Number:rdar://46839794 Date Originated:December 19 2018, 3:18 PM
Status: Resolved:
Product:LLVM / ObjC Product Version:
Classification: Reproducible:
As Xcode 7.x / LLVM introduced `NS_ASSUME_NONNULL_*` macros along with type nullability annotations, it would be really nice to provide a competing `NS_ASSUME_NULLABLE_*` macros in both LLVM and Objective C as well.

Legacy code is often written with no explicit knowledge about variable nullability state and it's way more likely to understand such properties as nullable by default. This would also greatly help porting an Objective C code without nullability annotations to be used and exported for Swift with no need to introduce force-unwrapped properties.

As there's no really convenient way to check the state of annotated properties in Objective C (even a `nonnull` property can be left with `nil` value f.e. after initialisation as there's no actual strict checking like in Swift), marking the code with “assume nonnull” can introduce runtime errors due to this lacking nullability check confidence. Marking such code as “assume nullable” (as we really used to think about the code that way and check it during the runtime) and optionally manually check only the strictly annotated nonnull properties would be a bit “safer” solution in such cases.
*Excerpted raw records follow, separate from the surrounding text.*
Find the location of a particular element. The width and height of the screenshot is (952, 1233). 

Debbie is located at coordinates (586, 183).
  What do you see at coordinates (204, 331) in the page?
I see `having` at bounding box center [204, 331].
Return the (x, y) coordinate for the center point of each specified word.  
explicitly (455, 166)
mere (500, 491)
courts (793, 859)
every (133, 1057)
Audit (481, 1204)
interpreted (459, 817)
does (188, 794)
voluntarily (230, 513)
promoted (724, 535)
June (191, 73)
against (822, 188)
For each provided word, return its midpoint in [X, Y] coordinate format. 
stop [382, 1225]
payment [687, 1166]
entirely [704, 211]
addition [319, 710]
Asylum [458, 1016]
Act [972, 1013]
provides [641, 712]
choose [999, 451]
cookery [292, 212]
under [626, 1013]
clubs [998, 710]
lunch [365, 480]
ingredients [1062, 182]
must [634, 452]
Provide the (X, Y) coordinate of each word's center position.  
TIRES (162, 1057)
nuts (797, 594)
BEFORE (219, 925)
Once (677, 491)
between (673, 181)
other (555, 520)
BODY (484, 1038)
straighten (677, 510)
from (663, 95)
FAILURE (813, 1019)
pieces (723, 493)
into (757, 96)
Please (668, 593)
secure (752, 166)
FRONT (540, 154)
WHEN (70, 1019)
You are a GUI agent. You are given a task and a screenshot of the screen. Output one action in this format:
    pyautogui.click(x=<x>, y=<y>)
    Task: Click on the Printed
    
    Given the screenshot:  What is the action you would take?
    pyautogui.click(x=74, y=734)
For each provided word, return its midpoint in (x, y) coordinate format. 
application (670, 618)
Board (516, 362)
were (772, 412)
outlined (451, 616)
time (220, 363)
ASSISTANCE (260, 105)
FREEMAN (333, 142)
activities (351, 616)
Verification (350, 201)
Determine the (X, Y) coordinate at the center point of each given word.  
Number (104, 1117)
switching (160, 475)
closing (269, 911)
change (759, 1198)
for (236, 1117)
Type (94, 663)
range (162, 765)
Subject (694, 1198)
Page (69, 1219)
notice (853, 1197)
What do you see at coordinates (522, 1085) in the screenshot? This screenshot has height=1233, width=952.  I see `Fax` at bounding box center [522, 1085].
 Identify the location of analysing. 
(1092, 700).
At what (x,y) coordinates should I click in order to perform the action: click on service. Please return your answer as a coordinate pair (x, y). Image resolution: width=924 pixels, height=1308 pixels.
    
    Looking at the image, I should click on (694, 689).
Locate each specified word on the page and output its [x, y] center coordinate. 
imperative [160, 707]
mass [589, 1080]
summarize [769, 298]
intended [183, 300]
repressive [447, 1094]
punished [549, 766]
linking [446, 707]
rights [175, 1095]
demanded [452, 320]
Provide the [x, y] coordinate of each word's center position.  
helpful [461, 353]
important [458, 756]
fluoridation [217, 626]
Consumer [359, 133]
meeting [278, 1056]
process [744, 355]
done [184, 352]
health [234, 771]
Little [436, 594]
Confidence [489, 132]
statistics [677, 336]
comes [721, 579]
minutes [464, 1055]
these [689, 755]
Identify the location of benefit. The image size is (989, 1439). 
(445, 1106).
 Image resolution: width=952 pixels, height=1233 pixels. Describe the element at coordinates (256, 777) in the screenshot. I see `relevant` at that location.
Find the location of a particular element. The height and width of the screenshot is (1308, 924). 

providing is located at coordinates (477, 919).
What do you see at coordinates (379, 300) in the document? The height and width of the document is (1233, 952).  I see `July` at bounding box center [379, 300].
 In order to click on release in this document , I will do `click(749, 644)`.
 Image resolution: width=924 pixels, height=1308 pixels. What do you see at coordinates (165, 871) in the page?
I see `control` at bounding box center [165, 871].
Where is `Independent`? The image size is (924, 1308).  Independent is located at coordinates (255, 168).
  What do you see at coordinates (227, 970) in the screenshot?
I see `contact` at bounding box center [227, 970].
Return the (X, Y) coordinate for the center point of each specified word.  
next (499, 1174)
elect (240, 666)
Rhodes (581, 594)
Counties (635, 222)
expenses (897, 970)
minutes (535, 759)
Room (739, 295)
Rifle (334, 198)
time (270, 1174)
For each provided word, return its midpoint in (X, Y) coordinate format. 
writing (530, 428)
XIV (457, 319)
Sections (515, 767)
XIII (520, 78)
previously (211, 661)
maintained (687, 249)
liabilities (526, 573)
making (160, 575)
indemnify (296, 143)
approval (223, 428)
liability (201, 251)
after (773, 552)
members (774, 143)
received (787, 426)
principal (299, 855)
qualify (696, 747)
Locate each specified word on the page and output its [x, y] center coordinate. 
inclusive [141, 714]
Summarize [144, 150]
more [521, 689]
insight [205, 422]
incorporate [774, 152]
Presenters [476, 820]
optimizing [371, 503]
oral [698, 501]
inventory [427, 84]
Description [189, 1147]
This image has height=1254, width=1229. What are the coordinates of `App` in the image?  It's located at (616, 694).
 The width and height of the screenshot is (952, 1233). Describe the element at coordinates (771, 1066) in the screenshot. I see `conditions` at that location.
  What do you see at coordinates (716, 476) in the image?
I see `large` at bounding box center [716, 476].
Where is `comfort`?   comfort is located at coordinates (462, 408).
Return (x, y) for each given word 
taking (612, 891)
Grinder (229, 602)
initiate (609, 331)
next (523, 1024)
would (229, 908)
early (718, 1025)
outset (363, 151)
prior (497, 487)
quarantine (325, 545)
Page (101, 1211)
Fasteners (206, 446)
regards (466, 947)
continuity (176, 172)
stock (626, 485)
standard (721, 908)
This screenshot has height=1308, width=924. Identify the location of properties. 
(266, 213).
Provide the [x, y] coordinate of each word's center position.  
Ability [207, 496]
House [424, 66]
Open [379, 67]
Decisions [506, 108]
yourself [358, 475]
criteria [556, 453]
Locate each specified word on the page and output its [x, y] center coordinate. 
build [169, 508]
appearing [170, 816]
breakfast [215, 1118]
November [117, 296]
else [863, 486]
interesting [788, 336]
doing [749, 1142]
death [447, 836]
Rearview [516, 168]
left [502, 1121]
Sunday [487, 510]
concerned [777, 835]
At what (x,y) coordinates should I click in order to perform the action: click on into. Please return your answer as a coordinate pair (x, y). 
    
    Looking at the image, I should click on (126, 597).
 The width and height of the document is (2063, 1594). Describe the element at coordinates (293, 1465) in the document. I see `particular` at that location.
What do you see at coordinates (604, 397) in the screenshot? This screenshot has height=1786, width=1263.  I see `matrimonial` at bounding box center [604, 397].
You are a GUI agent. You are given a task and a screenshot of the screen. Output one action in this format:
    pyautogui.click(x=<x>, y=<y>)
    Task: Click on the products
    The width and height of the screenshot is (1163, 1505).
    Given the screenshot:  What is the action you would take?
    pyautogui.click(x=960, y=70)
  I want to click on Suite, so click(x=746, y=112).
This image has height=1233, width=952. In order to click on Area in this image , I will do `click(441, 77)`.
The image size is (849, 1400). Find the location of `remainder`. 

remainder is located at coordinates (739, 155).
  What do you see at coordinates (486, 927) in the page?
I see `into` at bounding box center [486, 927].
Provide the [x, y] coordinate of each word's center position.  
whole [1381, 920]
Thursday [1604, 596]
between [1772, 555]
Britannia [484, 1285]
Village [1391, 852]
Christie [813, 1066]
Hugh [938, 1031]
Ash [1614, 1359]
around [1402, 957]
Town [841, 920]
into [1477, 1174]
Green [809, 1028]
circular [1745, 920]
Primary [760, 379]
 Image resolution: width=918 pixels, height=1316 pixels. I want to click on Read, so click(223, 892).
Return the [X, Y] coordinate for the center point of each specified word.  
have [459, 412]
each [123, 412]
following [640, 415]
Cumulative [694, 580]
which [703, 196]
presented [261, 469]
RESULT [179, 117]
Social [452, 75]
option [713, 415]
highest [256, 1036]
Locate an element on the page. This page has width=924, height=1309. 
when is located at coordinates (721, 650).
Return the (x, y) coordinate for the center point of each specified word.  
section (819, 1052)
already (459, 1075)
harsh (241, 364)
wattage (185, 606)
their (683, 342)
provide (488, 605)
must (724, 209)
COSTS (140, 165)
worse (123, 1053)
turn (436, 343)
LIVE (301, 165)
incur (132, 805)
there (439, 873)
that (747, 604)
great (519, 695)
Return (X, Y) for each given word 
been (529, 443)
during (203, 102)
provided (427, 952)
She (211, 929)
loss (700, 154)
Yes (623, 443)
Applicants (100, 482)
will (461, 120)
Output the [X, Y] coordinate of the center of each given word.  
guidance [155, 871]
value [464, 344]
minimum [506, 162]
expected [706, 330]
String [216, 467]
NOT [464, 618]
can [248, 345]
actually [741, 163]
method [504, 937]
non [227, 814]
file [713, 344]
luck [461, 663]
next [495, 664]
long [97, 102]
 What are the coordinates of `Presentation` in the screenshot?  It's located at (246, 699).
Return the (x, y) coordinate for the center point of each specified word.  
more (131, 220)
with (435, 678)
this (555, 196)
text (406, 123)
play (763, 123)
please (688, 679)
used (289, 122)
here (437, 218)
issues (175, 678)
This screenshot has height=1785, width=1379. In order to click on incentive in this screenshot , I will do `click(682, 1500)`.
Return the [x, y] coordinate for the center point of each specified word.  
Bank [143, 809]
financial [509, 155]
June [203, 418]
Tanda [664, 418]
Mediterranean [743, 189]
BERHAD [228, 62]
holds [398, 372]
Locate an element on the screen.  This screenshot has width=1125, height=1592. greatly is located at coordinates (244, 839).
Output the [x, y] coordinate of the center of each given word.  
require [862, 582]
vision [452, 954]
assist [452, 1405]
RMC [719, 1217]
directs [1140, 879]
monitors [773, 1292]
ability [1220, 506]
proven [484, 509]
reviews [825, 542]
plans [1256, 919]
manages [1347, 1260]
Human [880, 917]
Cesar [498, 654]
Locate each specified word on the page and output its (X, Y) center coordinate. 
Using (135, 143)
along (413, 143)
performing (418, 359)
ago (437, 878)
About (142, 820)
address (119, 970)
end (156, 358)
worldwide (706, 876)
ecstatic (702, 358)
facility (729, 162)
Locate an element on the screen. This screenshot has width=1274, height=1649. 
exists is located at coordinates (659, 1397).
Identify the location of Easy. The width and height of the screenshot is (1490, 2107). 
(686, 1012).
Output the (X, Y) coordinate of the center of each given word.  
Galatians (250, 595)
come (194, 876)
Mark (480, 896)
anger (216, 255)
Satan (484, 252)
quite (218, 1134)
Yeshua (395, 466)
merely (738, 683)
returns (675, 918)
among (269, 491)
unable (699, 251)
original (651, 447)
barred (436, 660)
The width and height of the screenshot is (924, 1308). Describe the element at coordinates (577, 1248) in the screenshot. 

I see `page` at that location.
When importing ObjC headers with no NS_ASSUME_ marks, all properties are implicitly handled as potentially-nullable and imported as force-unwrapped. That's why I think having a possibility to explicitly mark it as nullable-by-default is the easier migration path as it's closer to what actually happens with no code change. How's marking the file as nonnull-by-default easier when there's a vital need to check all properties and either 1) mark them as nullable or 2) leave them as nonnull and check if it's actually true, when there's even no guarantee by the compiler/analyser?  I wouldn't argue a bit in case ObjC code could be type-checked as strongly and well as Swift, including the consistency, initialisers etc., but that's not the case.